Text ▸
Tracheal intubation in critically ill children with shock poses a risk of hemodynamic compromise. Ketamine has been considered the drug of choice for induction in these patients, but limited data exist. We investigated whether the administration of ketamine for tracheal intubation in critically ill children with or without shock was associated with fewer adverse hemodynamic events compared with other induction agents. We also investigated if there was a dose dependence for any association between ketamine use and adverse hemodynamic events.
We performed a retrospective analysis using prospectively collected observational data from the National Emergency Airway Registry for Children database from 2013 to 2017.
Forty international PICUs participating in the National Emergency Airway Registry for Children.
Critically ill children 0–17 years old who underwent tracheal intubation in a PICU.

What to do ▸ Copy, word for word, the stretch of the ketamine abstract from "Tracheal intubation in critically ill children with shock" through "intubation in a PICU.". The listing that comes next has no connection to the ketamine abstract and is not used.

Given material ▸
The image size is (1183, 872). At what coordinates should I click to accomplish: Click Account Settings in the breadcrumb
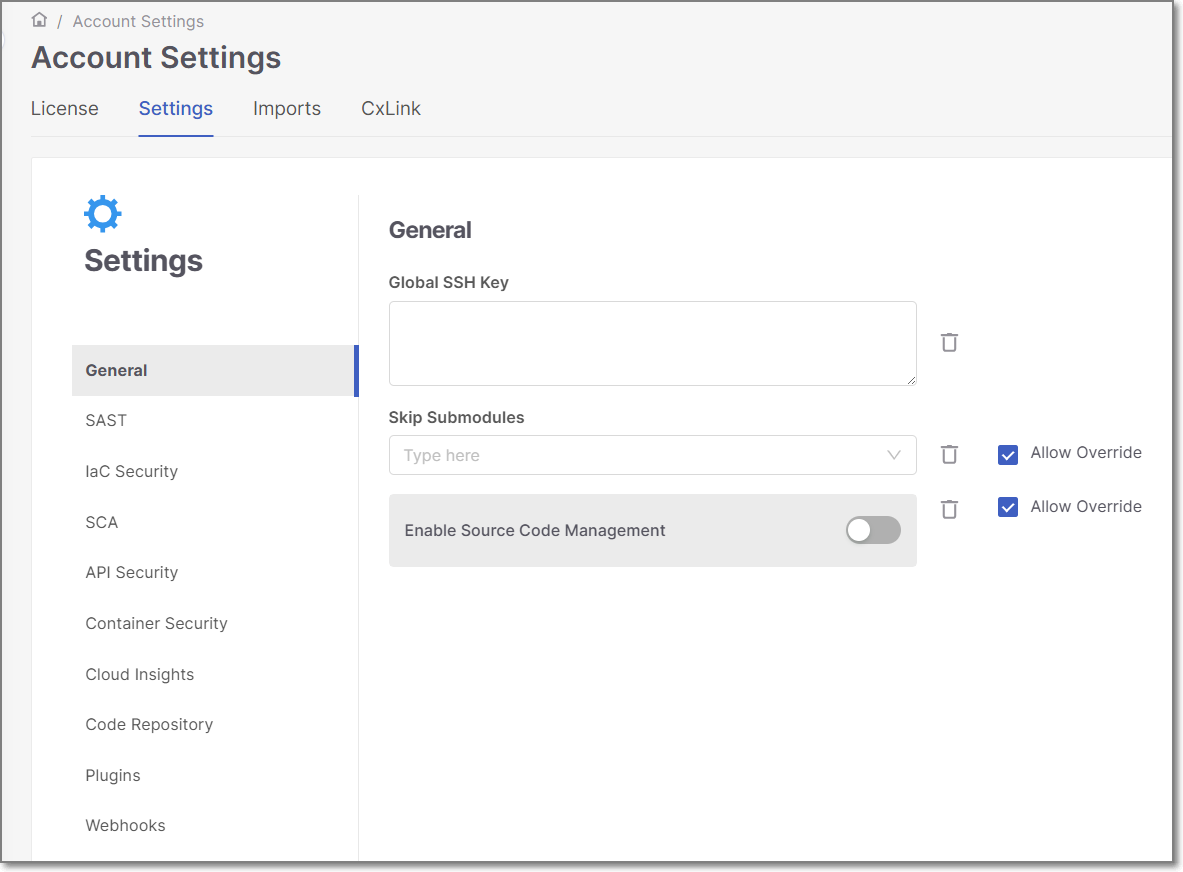click(x=138, y=20)
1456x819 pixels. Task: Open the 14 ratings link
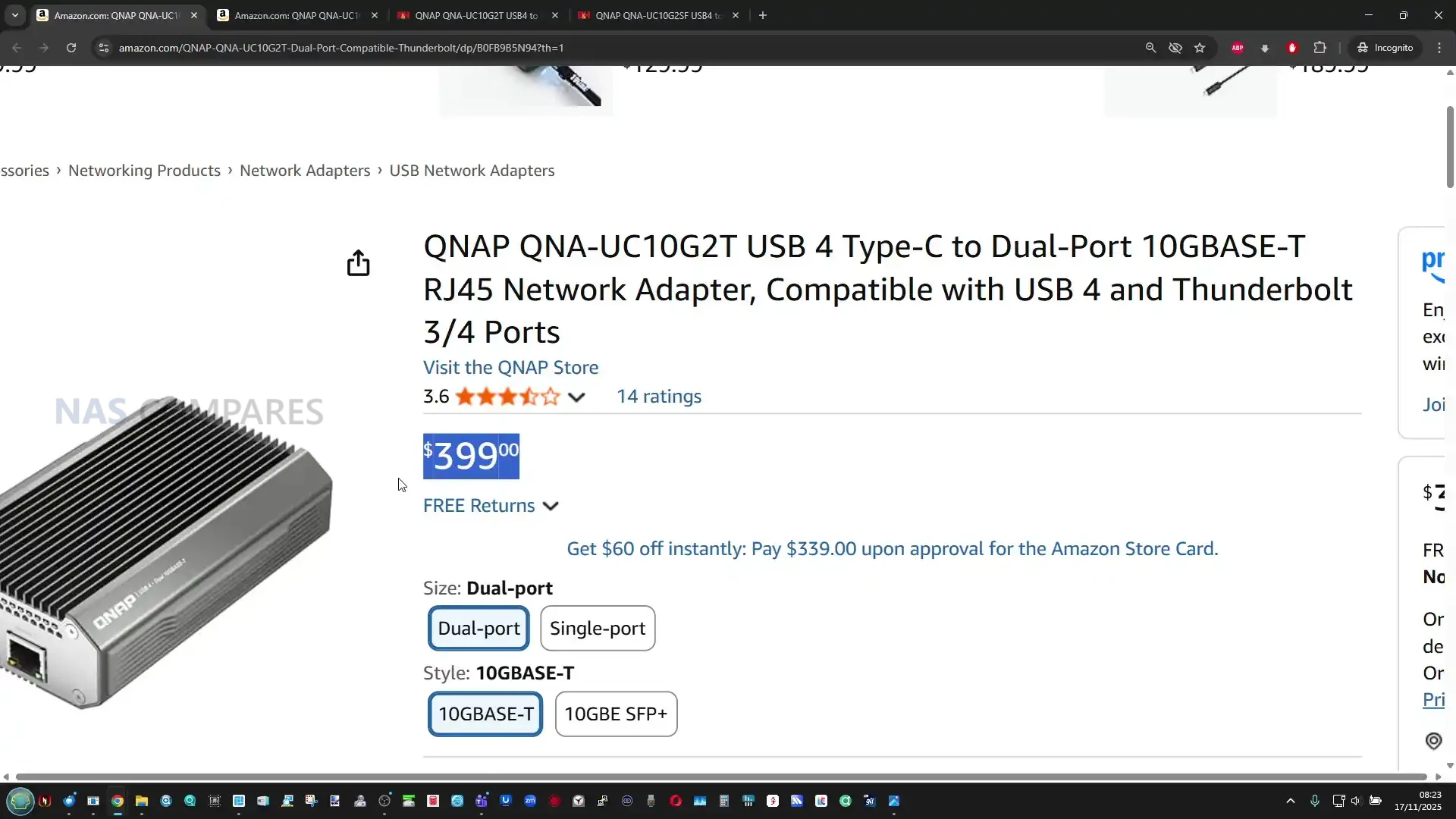pos(658,397)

Problem solution ▸
Tracheal intubation in critically ill children with shock poses a risk of hemodynamic compromise. Ketamine has been considered the drug of choice for induction in these patients, but limited data exist. We investigated whether the administration of ketamine for tracheal intubation in critically ill children with or without shock was associated with fewer adverse hemodynamic events compared with other induction agents. We also investigated if there was a dose dependence for any association between ketamine use and adverse hemodynamic events.
We performed a retrospective analysis using prospectively collected observational data from the National Emergency Airway Registry for Children database from 2013 to 2017.
Forty international PICUs participating in the National Emergency Airway Registry for Children.
Critically ill children 0–17 years old who underwent tracheal intubation in a PICU.